A +3 mm stroke increase (to 75 mm's) using the long rod gives a ratio of 1.737:1 - almost the same as the standard stroke short rod TRX's. Even though it uses the long rod it becomes a short rod style crankshaft due to its stroke increase. A +4 mm stroke increase (to 76 mm's) yields a ratio of 1.714:1 creating even more side loading than the short rod standard TRX. It is because of this that longer connecting rods are used. For example a +4 mm stroker needs a rod length of 137.5 mm's to get the same ratio as a standard long rod TRX motor. Larger stroke increases require longer connecting rods to keep the stroke length to rod length ratio in check. A +6 mm stroke increase (to 78 mm's) yields a ratio of 1.762:1 with a 137.5 mm rod, putting its ratio in the middle of the short and long rod versions of this engine.

When both the stroke and rod length are increased it is almost always necessary to use a base plate spacer to keep not only the port timing "in check" but to prevent the piston from going so far above the bore that the top piston ring would be exposed. Some stroke length increases / piston / connecting rod combinations work well together, some do not. Some of these combinations are highly protected secrets of engine builders - and for good reason. It takes a lot of time and effort to develop such combinations. Many times connecting rods must be narrowed at the top or bottom to work in an engine. In some cases the big end must be reworked to reduce its bulbous shape to turn it into a flatter more appealing piece. When this is done it is typical to machine, shot peen and polish the rod to gain back strength which has been taken away with the reduction of material. These modifications can allow a rod to yield the same strength after the modifications as the same rod before they were done. Additionally, since such procedures yield strength increases good engine builders will perform shot peen and polishing modifications to all stroker crankshafts.

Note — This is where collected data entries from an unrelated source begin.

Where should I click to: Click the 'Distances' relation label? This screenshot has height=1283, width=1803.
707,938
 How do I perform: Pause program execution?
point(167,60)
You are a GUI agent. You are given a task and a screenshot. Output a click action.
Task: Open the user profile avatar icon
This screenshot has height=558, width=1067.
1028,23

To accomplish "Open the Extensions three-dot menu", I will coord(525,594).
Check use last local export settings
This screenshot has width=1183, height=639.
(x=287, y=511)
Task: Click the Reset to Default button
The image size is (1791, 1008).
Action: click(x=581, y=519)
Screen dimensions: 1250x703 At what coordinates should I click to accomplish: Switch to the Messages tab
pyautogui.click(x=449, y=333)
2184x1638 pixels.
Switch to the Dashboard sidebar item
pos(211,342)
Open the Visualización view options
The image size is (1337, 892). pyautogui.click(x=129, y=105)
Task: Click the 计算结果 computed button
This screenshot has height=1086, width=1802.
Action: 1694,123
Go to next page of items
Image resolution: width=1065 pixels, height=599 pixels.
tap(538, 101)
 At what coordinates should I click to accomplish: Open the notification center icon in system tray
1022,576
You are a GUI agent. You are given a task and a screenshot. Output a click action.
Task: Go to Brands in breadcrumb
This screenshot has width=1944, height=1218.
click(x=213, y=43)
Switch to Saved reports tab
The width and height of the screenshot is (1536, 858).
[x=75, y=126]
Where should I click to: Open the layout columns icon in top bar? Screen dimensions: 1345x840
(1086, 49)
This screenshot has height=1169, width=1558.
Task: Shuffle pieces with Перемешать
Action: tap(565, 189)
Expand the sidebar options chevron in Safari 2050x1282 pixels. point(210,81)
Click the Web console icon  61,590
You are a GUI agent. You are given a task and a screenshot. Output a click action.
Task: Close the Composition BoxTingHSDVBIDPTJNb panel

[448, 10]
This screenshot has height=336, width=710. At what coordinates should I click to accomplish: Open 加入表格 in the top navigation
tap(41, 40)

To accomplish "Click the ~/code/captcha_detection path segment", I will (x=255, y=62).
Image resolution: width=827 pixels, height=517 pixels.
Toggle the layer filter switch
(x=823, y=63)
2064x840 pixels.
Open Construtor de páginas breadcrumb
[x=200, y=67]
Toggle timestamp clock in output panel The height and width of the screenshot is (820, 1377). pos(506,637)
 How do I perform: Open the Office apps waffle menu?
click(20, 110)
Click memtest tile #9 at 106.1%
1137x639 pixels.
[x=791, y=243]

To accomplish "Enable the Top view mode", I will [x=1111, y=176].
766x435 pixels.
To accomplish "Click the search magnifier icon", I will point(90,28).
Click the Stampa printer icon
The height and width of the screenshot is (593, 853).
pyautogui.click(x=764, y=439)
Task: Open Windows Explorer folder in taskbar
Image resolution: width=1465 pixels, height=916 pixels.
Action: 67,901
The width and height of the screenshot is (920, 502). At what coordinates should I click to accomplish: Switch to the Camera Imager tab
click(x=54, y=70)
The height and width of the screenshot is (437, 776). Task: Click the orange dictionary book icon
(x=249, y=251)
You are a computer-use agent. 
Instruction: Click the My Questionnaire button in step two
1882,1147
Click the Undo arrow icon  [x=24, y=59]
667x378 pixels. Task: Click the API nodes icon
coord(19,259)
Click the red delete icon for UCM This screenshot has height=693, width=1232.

I have had some unusual experiences with some short stroker motors. For example I have a set of engine cases that will accept a 3 mm stroke increase using the 130.3 mm connecting rod with no modification to them at all, though only a couple of other cases I've put this same stroker piece in to have accepted it without clearance modification. The +4 mm increase parts using the same connecting rod will clear the cases (no trenching necessary) but the cases do need to be clearanced as mentioned above. Increases to the stroke which are greater than 4 mm's require trenching. When cutting clearance into engine cases for stroke increases I typically use .015" as a minimum though I have used .010" successfully. OEM machinery tends to have at least .020", in some cases more but seldom less.

Offset pins are interesting though they're typically only used in cases where the machinery must not be modified, for example, in stock racing classes. With parts like this the stroke can remain the same or be altered very slightly but the phase timing (relative to the ignition timing) can be drastically changed often yielding tremendous power gains and still "look" legal.

I've been around and around various 295's with head gasket problems as I'm sure many others have. These days I like to eliminate the problem by removing the head gasket - with no head gasket it can't blow! Careful machining / lapping of the deck surfaces along with Viton and Silicon o-rings as well as a stainless steel o-ring puts the problem to bed permanently.